Microsoft has been “chomping at the bit” for some time to gain a stronger online presence, and beef up their fledgling Microsoft Live search engine. Purchasing Yahoo would give Microsoft access to a much greater worldwide search network, all of Yahoo’s portal and social networking sites, and make them the only true competition for Google.com.

Microsoft is claiming that by taking over Yahoo, operating costs for the two companies could be decreased by as much as $1 billion per year. Although Yahoo corporate executives have been tight-lipped about the proposed merger/takeover so far, a company representative said that Yahoo plans to evaluate the proposal “promptly.”

Yahoo shareholders have taken a bit of a beating over the last few years. Selling out to Microsoft would provide them with a type of “golden parachute” to dump their Yahoo stock, while realizing a sizable profit. Overall, the value of Yahoo shares have declined by nearly 50% over the past two years, leaving shareholders anxious, and the company ripe for an “unsolicited” takeover attempt.

But while Yahoo has been floundering, Google.com continues to thrive; the company reported a staggering 52% increase in sales the fourth quarter of 2007, representing Google’s 14th consecutive quarter of increased sales.

Even though Yahoo’s search network has barely made a dent in Google’s online search domination, when combined with Microsoft’s Live search service, it could represent as much as 35 to 40% of North American search engine traffic, giving the combined Yahoo/Microsoft company a fighting chance to compete against Google online.

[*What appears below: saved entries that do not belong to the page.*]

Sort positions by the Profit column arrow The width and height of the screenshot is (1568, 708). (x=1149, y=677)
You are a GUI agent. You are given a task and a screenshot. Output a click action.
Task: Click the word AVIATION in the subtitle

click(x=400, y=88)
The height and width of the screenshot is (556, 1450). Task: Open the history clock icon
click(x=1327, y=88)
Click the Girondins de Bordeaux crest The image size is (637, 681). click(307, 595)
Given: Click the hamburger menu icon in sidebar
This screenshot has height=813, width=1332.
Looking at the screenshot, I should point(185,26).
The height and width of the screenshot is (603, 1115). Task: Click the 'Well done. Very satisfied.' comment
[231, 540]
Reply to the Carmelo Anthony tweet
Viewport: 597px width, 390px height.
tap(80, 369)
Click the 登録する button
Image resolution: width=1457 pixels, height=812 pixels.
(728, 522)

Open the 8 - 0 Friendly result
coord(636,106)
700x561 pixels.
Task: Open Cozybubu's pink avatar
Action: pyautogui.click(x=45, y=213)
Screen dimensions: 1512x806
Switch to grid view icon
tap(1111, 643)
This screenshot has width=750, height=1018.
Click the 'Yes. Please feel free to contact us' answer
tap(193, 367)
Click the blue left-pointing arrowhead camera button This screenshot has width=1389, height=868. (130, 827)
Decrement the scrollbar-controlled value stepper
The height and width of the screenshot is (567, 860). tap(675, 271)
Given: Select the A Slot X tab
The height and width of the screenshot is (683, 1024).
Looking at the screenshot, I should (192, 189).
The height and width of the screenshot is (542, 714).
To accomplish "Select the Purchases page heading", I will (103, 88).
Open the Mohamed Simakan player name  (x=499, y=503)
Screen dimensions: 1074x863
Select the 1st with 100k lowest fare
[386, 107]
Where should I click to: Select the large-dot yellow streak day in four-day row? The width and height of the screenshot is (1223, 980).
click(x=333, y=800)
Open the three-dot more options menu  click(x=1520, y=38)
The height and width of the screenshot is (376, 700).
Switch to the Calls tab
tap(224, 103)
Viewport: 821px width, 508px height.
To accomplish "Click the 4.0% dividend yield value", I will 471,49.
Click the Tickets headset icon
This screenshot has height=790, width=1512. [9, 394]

Many Web experts have been praying for the day when Google finally receives some serious competition, but few of them will be relieved that that competition might finally come from Microsoft, a near-monopoly in its own right. So while having a serious competitor to Google’s dominance sounds like a good thing, the fact that it could be Microsoft leaves many in the IT industry feeling uneasy about the possible merger, and the future of the web.